Why does this expression simplify as such? I'm reading through my professor's lecture notes on the multiple linear regression model and at one point he writes the following:
$$E[(b-\beta)e']=E[(X'X)^{-1}\epsilon\epsilon'M_{[X]}]. $$
In the above equation, $b$, $\beta$, $e$, and $\epsilon$ are all vectors, $X$ is a regressor matrix and $M$ is the residual maker matrix.
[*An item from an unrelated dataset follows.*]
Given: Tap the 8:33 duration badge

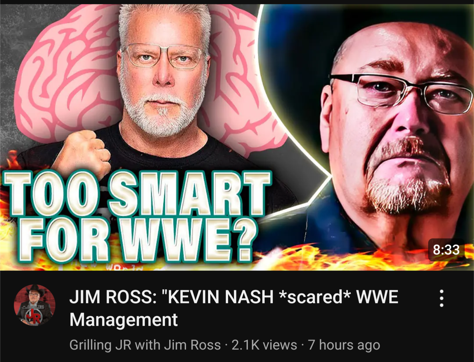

In general, I have no idea why these expressions are equivalent, and I'm particularly confused at how the $e$ vector disappears and the $\epsilon$ vector appears. 
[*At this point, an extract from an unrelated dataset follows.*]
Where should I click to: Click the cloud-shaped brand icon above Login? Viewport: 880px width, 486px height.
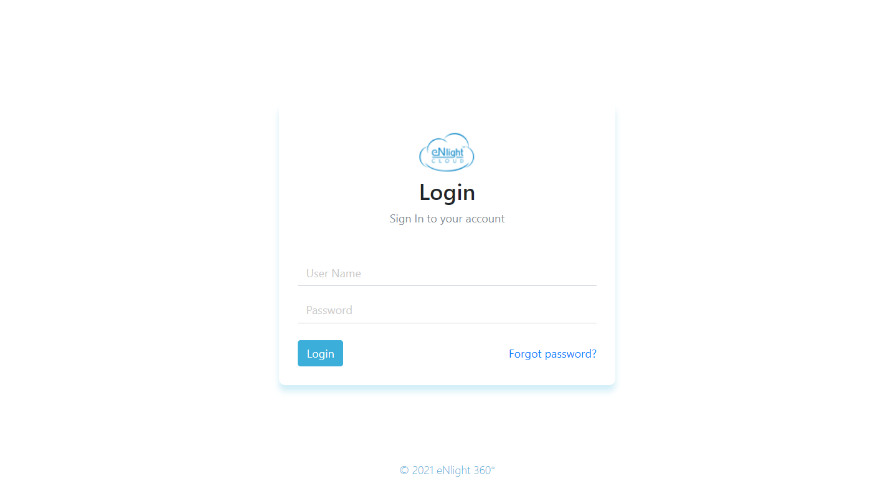[447, 152]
 A: I am assuming $b$ is the OLS estimate of $\beta$ and $e$ is the corresponding estimate of $\epsilon$. Also I believe you have a typo above in your expression, as there should be $X'$ in front of $\epsilon \epsilon'$ and behind $(X'X)^{-1}$. 
Start with the definition of $b$:
$$b=(X'X)^{-1}X'Y.$$
Replacing $Y$ with $X\beta+\epsilon$ in our expression above, we get
$$b=(X'X)^{-1}X'(X\beta+\epsilon)=\beta+(X'X)^{-1}X'\epsilon.$$
It follows that 
$$b-\beta = (X'X)^{-1}X'\epsilon$$
Now turn to the defintion of $e$:
$$e=Y-\hat{Y}=Y-Xb=Y-X(X'X)^{-1}X'Y.$$
Notice $X(X'X)^{-1}X'$ is the projection matrix for $X$, which we will denote with $P_{[X]}$. 
Replacing this in our expression for $e,$ we get
$$e=(I-P_{[X]})Y=M_{[X]}Y.$$
Replacing $Y$ in the expression above with $X\beta+\epsilon$, we get
$$e=M_{[X]}(X\beta+\epsilon)=M_{[X]}\epsilon,$$ 
since $M_{[X]}X$ is a matrix of zeros.
Post-multiplying $b-\beta$ with $e'$, we get 
$$(b-\beta)e'=(X'X)^{-1}X'\epsilon \epsilon' M_{[X]},$$
since $e'=\epsilon'M_{[X]}.$
A: Assuming that the coefficient estimator $b$ is calculated by OLS estimation, you have:
$$\begin{equation} \begin{aligned}
b-\beta 
&= (X'X)^{-1} X'y - \beta \\[6pt]
&= (X'X)^{-1} X'(X \beta + \epsilon)- \beta \\[6pt]
&= (X'X)^{-1} (X'X) \beta + (X'X)^{-1} X' \epsilon - \beta \\[6pt]
&= \beta + (X'X)^{-1} X' \epsilon - \beta \\[6pt]
&= (X'X)^{-1} X' \epsilon. \\[6pt]
\end{aligned} \end{equation}$$
Presumably $e$ is the residual vector (different to the error vector $\epsilon$) so we have $e = M_{[X]} Y = M_{[X]} \epsilon$.  Substituting this vector gives:
$$\begin{equation} \begin{aligned}
(b-\beta) e'
&= (X'X)^{-1} X' \epsilon \ (M_{[X]} \epsilon)' \\[6pt]
&= (X'X)^{-1} X' \epsilon \epsilon' M_{[X]}' \\[6pt]
&= (X'X)^{-1} X' \epsilon \epsilon' M_{[X]}. \\[6pt]
\end{aligned} \end{equation}$$
(The last step follows from the fact that $M_{[X]}$ is a symmetric matrix.)  So the expression given by your professor is missing the $X'$ term.